ASSIGNMENT -
The listing that follows is to be repeated exactly.

THE INPUT -
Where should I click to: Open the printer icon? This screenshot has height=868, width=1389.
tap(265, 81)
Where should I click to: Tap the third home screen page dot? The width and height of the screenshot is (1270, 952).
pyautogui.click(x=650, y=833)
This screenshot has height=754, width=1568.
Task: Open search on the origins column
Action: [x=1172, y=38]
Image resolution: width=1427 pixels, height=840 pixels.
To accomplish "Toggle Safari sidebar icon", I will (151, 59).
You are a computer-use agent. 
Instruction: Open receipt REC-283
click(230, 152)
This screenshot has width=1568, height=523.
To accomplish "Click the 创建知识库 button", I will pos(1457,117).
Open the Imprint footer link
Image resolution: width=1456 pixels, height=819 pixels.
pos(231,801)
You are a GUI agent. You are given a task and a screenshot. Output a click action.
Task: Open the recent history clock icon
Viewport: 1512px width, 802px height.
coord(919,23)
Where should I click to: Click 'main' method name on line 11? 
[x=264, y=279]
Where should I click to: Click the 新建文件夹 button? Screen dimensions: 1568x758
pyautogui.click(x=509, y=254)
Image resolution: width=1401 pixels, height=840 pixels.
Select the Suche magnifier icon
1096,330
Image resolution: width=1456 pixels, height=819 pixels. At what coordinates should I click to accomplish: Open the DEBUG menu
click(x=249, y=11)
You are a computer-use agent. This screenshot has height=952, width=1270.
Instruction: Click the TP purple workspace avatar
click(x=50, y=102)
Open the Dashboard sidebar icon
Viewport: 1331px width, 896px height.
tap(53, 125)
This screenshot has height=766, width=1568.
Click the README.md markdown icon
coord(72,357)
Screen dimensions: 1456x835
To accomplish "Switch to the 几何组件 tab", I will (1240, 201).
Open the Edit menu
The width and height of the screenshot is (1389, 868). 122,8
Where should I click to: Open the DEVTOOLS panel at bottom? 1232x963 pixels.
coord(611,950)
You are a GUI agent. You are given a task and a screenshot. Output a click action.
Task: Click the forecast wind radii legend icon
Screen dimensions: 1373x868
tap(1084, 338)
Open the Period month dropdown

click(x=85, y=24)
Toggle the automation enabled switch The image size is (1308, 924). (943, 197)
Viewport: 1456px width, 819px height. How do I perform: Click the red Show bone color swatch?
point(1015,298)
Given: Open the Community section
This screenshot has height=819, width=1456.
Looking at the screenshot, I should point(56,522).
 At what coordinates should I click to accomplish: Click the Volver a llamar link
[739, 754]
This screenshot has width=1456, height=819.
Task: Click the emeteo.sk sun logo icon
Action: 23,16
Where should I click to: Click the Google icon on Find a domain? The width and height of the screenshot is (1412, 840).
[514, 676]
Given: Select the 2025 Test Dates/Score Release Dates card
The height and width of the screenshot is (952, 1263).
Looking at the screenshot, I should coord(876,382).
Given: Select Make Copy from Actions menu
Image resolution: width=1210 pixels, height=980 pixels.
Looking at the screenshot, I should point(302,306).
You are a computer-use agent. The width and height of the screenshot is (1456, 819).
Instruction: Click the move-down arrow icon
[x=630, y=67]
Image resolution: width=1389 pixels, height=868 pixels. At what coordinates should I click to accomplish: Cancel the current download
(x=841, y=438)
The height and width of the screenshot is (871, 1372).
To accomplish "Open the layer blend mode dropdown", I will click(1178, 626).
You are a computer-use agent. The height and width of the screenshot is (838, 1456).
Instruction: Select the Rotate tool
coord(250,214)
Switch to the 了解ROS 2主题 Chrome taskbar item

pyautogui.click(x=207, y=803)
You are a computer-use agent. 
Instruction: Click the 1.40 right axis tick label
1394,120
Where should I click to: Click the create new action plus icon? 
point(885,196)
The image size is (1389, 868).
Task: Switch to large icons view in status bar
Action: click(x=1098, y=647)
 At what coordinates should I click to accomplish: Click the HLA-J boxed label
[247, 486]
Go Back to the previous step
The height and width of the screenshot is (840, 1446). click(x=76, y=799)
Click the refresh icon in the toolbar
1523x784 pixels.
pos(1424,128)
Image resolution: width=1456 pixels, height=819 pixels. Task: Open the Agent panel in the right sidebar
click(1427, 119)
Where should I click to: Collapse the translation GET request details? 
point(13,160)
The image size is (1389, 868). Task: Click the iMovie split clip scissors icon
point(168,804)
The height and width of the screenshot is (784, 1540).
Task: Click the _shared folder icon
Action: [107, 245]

TASK ANSWER -
Where should I click to: Open the printer icon? This screenshot has height=868, width=1389.
tap(265, 81)
Where should I click to: Tap the third home screen page dot? The width and height of the screenshot is (1270, 952).
pyautogui.click(x=650, y=833)
This screenshot has height=754, width=1568.
Task: Open search on the origins column
Action: [x=1172, y=38]
Image resolution: width=1427 pixels, height=840 pixels.
To accomplish "Toggle Safari sidebar icon", I will (151, 59).
You are a computer-use agent. 
Instruction: Open receipt REC-283
click(230, 152)
This screenshot has width=1568, height=523.
To accomplish "Click the 创建知识库 button", I will pos(1457,117).
Open the Imprint footer link
Image resolution: width=1456 pixels, height=819 pixels.
pos(231,801)
You are a GUI agent. You are given a task and a screenshot. Output a click action.
Task: Open the recent history clock icon
Viewport: 1512px width, 802px height.
coord(919,23)
Where should I click to: Click 'main' method name on line 11? 
[x=264, y=279]
Where should I click to: Click the 新建文件夹 button? Screen dimensions: 1568x758
pyautogui.click(x=509, y=254)
Image resolution: width=1401 pixels, height=840 pixels.
Select the Suche magnifier icon
1096,330
Image resolution: width=1456 pixels, height=819 pixels. At what coordinates should I click to accomplish: Open the DEBUG menu
click(x=249, y=11)
You are a computer-use agent. This screenshot has height=952, width=1270.
Instruction: Click the TP purple workspace avatar
click(x=50, y=102)
Open the Dashboard sidebar icon
Viewport: 1331px width, 896px height.
tap(53, 125)
This screenshot has height=766, width=1568.
Click the README.md markdown icon
coord(72,357)
Screen dimensions: 1456x835
To accomplish "Switch to the 几何组件 tab", I will (1240, 201).
Open the Edit menu
The width and height of the screenshot is (1389, 868). 122,8
Where should I click to: Open the DEVTOOLS panel at bottom? 1232x963 pixels.
coord(611,950)
You are a GUI agent. You are given a task and a screenshot. Output a click action.
Task: Click the forecast wind radii legend icon
Screen dimensions: 1373x868
tap(1084, 338)
Open the Period month dropdown

click(x=85, y=24)
Toggle the automation enabled switch The image size is (1308, 924). (943, 197)
Viewport: 1456px width, 819px height. How do I perform: Click the red Show bone color swatch?
point(1015,298)
Given: Open the Community section
This screenshot has height=819, width=1456.
Looking at the screenshot, I should point(56,522).
 At what coordinates should I click to accomplish: Click the Volver a llamar link
[739, 754]
This screenshot has width=1456, height=819.
Task: Click the emeteo.sk sun logo icon
Action: 23,16
Where should I click to: Click the Google icon on Find a domain? The width and height of the screenshot is (1412, 840).
[514, 676]
Given: Select the 2025 Test Dates/Score Release Dates card
The height and width of the screenshot is (952, 1263).
Looking at the screenshot, I should coord(876,382).
Given: Select Make Copy from Actions menu
Image resolution: width=1210 pixels, height=980 pixels.
Looking at the screenshot, I should point(302,306).
You are a computer-use agent. The width and height of the screenshot is (1456, 819).
Instruction: Click the move-down arrow icon
[x=630, y=67]
Image resolution: width=1389 pixels, height=868 pixels. At what coordinates should I click to accomplish: Cancel the current download
(x=841, y=438)
The height and width of the screenshot is (871, 1372).
To accomplish "Open the layer blend mode dropdown", I will click(1178, 626).
You are a computer-use agent. The height and width of the screenshot is (838, 1456).
Instruction: Select the Rotate tool
coord(250,214)
Switch to the 了解ROS 2主题 Chrome taskbar item

pyautogui.click(x=207, y=803)
You are a computer-use agent. 
Instruction: Click the 1.40 right axis tick label
1394,120
Where should I click to: Click the create new action plus icon? 
point(885,196)
The image size is (1389, 868).
Task: Switch to large icons view in status bar
Action: click(x=1098, y=647)
 At what coordinates should I click to accomplish: Click the HLA-J boxed label
[247, 486]
Go Back to the previous step
The height and width of the screenshot is (840, 1446). click(x=76, y=799)
Click the refresh icon in the toolbar
1523x784 pixels.
pos(1424,128)
Image resolution: width=1456 pixels, height=819 pixels. Task: Open the Agent panel in the right sidebar
click(1427, 119)
Where should I click to: Collapse the translation GET request details? 
point(13,160)
The image size is (1389, 868). Task: Click the iMovie split clip scissors icon
point(168,804)
The height and width of the screenshot is (784, 1540).
Task: Click the _shared folder icon
Action: [107, 245]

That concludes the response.